The Indian Trail Improvement District Board of Supervisors gave final approval Wednesday, Sept. 21 to a loan agreement that will fund $3 million in long-needed road and drainage improvements for Unit 20, also known as Santa Rosa Groves.
The last step is the Sept. 29 closing, but some frustrated residents have not been waiting for the money to come in and the construction equipment to start rolling.
Though warned against it, some Santa Rosa Groves residents have been attempting to make changes to roads on their own, noted ITID Vice President Betty Argue, referring to an e-mail she received over the weekend.
“Significant changes” to roads that effect private property have been made, she said.
“It has been a long, hard road… We should be celebrating,” said Carol Street resident Elizabeth Accomando, who was one of the leaders of the multi-year push to activate the rural neighborhood as ITID’s Unit 20. “But some people aren’t clear about the easements.”
Other people are just frustrated with the pace of the process and starting to make improvements on their own, she said during public comment on the resolution giving final approval to the loan, which will be repaid by assessments on Santa Rosa Groves property owners.
Accomando is running in the Nov. 8 general election against Jerrad Jablonski for the board’s Seat 1, currently held by retiring Supervisor Jennifer Hager.

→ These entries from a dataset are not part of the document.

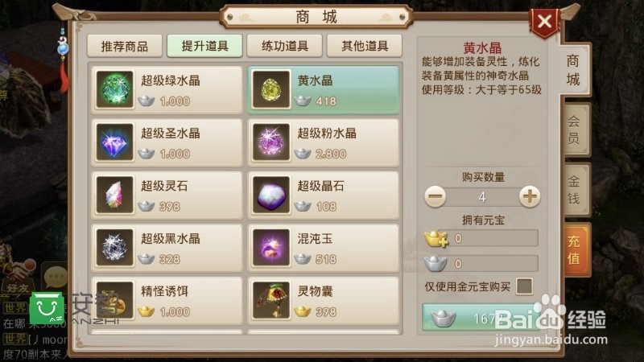
Task: Switch to the 其他道具 tab
Action: (x=365, y=46)
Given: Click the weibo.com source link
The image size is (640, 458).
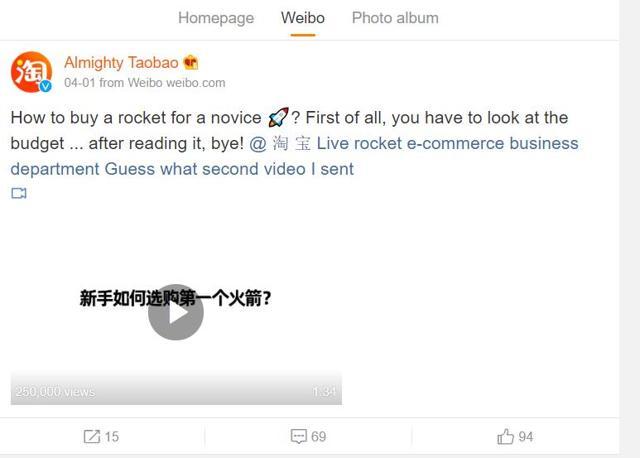Looking at the screenshot, I should point(196,83).
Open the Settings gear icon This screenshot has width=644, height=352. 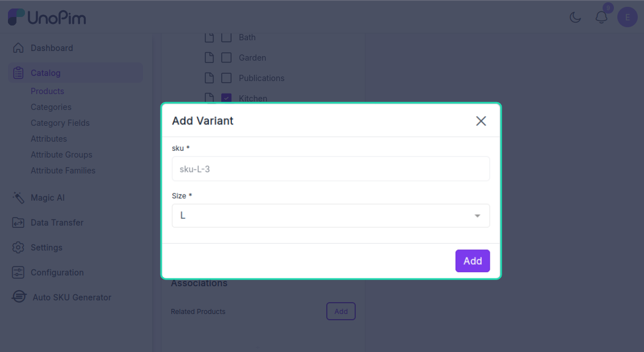tap(18, 248)
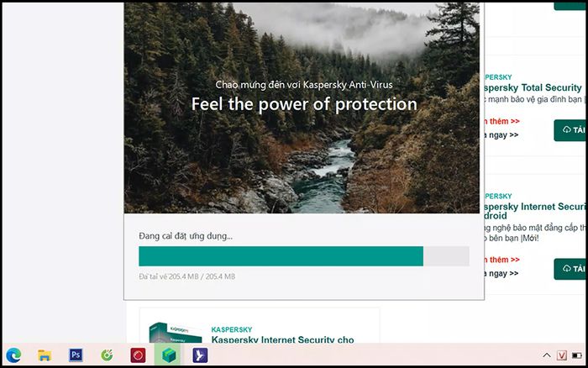Show hidden system tray icons
This screenshot has width=588, height=368.
tap(547, 355)
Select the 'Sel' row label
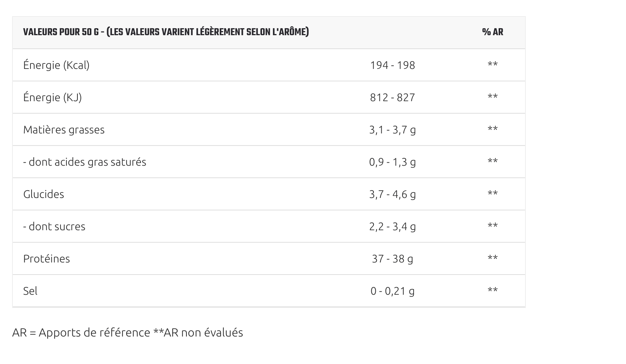This screenshot has width=626, height=364. pos(30,291)
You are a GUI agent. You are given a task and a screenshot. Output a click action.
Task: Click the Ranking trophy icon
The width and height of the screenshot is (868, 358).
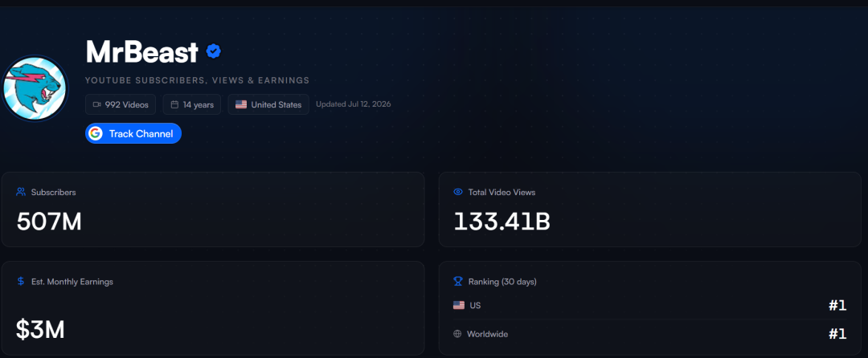(x=458, y=281)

Residents who attempt to fill roads on their own are creating more work for crews later, when the real construction gets underway, because all that material will have to be removed, ITID Executive Director Burgess Hanson said.
ITID Engineer Jay Foy warned that, “all easements belong to Indian Trail for purposes of roads and drainage. You can’t work in the easements without a permit.”

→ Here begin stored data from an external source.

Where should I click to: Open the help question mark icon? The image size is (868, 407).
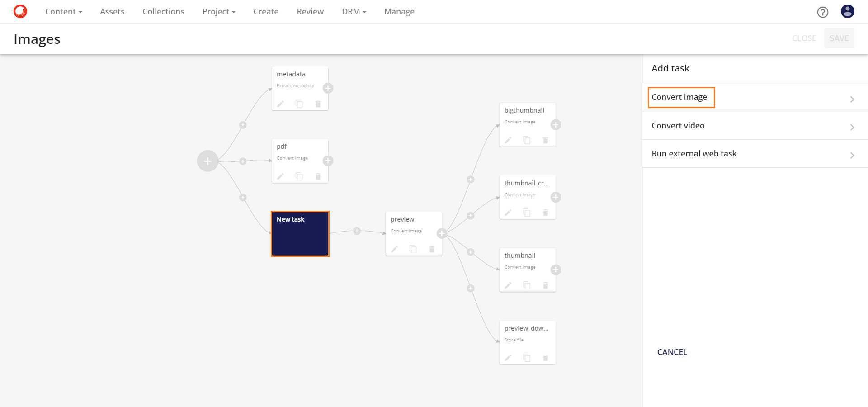pos(822,12)
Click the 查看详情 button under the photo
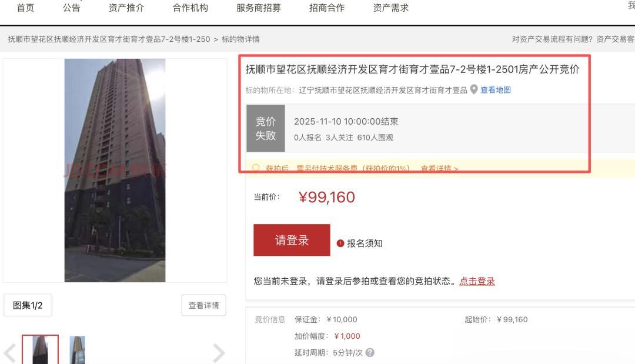Viewport: 635px width, 364px height. click(x=203, y=305)
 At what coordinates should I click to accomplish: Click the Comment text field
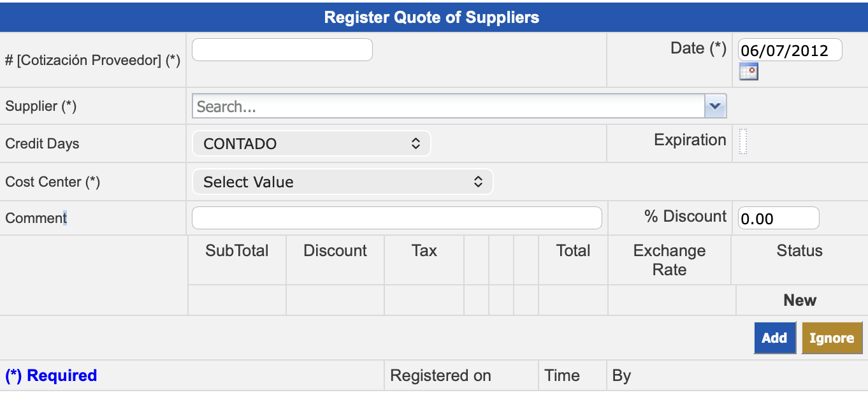tap(396, 218)
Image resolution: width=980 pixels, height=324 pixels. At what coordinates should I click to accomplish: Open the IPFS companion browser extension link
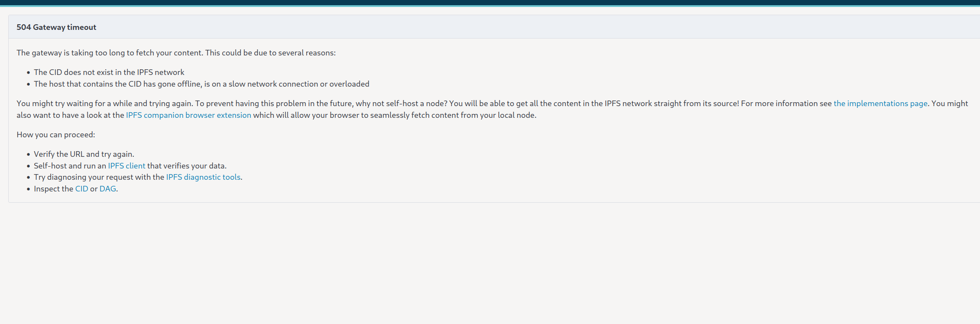188,115
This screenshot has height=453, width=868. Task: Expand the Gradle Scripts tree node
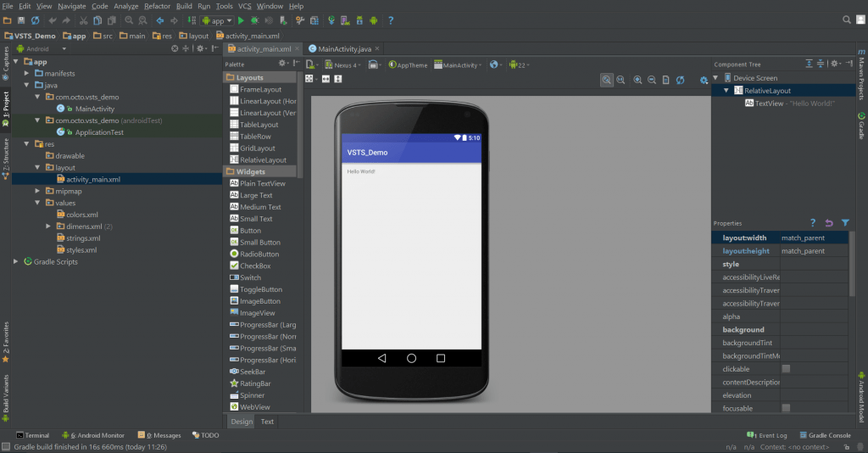(17, 261)
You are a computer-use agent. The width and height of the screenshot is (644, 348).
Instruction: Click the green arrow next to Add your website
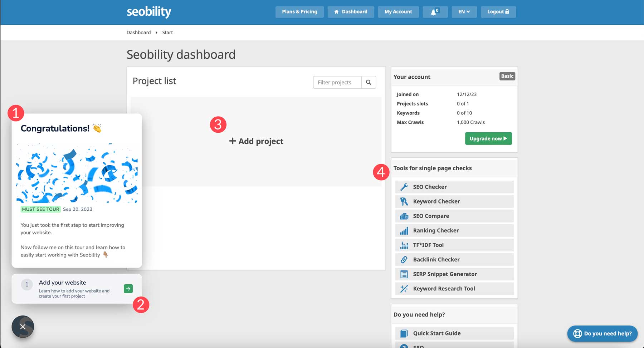128,289
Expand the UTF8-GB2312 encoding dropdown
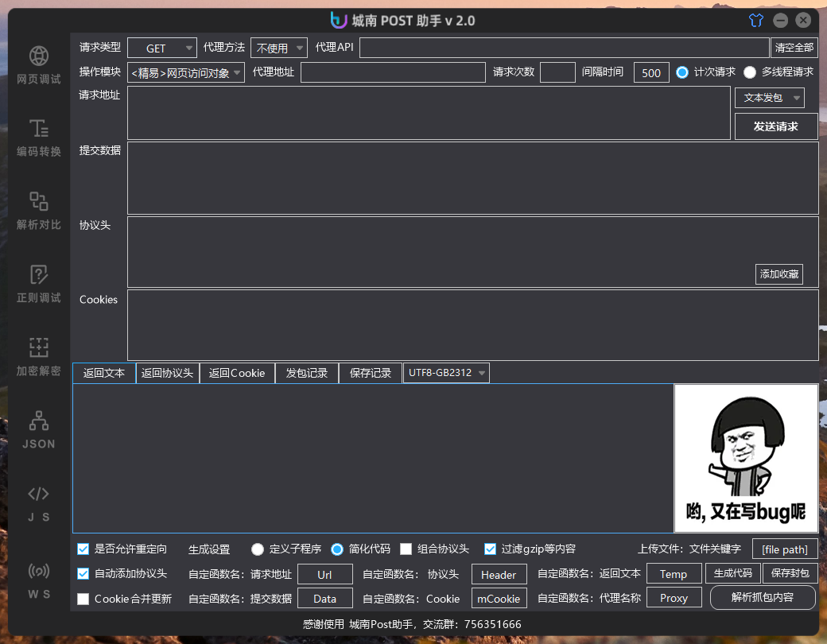Viewport: 827px width, 644px height. 446,373
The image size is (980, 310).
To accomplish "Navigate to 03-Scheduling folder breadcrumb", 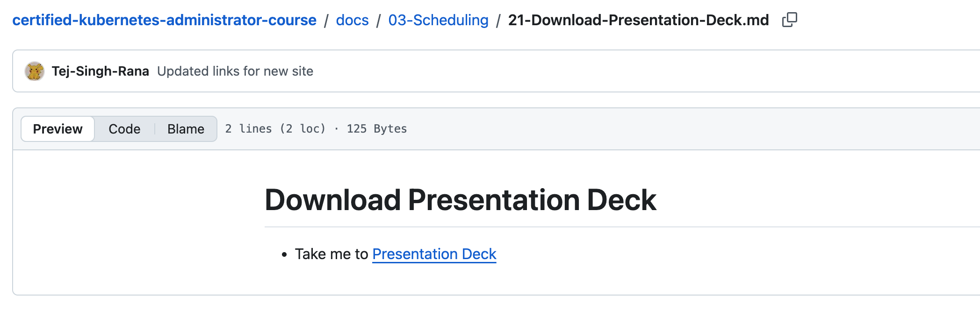I will click(438, 20).
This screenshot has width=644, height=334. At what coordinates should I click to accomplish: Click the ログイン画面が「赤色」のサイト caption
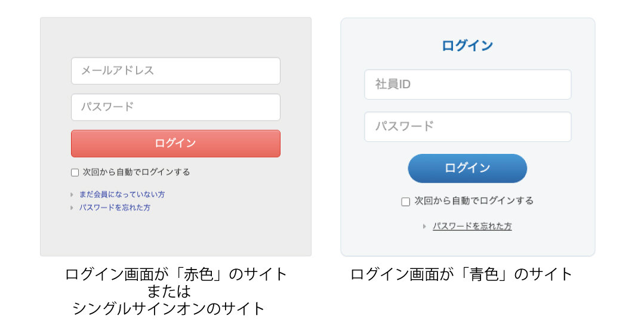coord(176,274)
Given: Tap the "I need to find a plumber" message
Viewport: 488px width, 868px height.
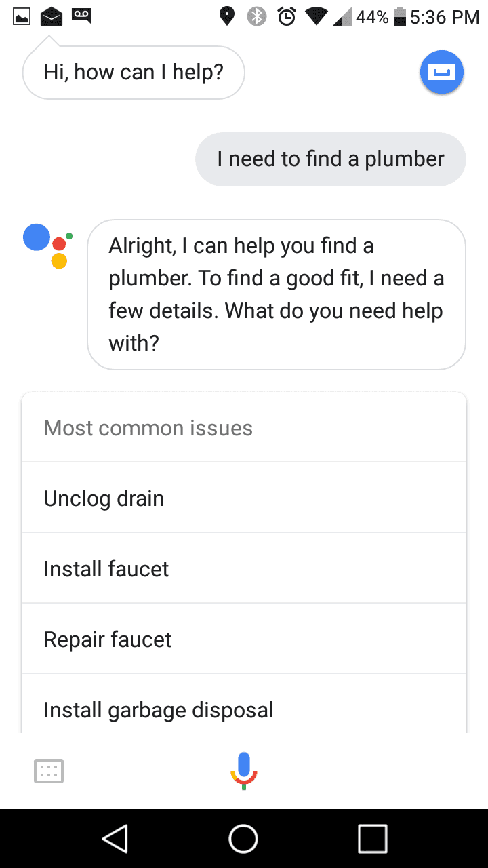Looking at the screenshot, I should click(x=331, y=159).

Hanson said he would follow up with residents to make sure they understand their rights and limitations in terms of district easements.
The loan agreed to Wednesday night will be for 10 years at 4.53 percent interest, with a total payback of $3,881,000. The average per acre annual assessment will be some $827. That means a property owner with five acres would pay approximately $4,138 in annual unit-specific assessments.

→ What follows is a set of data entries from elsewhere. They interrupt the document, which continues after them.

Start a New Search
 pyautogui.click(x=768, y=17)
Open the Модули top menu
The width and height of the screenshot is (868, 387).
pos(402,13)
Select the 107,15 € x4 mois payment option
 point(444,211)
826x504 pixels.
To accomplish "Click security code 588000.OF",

The money will go to installing pumps; clearing canals; building or milling roads, particularly Carol Street; installing signage; and perhaps adding some type of traffic calming. The changes will allow curbside garbage pickup, mail and package delivery, and prevent flooding during heavy rain events.
Created in the 1970s, Santa Rosa Groves is made up of 99 lots ranging from five acres to 20 acres. The area, north of White Fences, has a long history of flooding problems. Its roads and swales have deteriorated, and the canals are overgrown.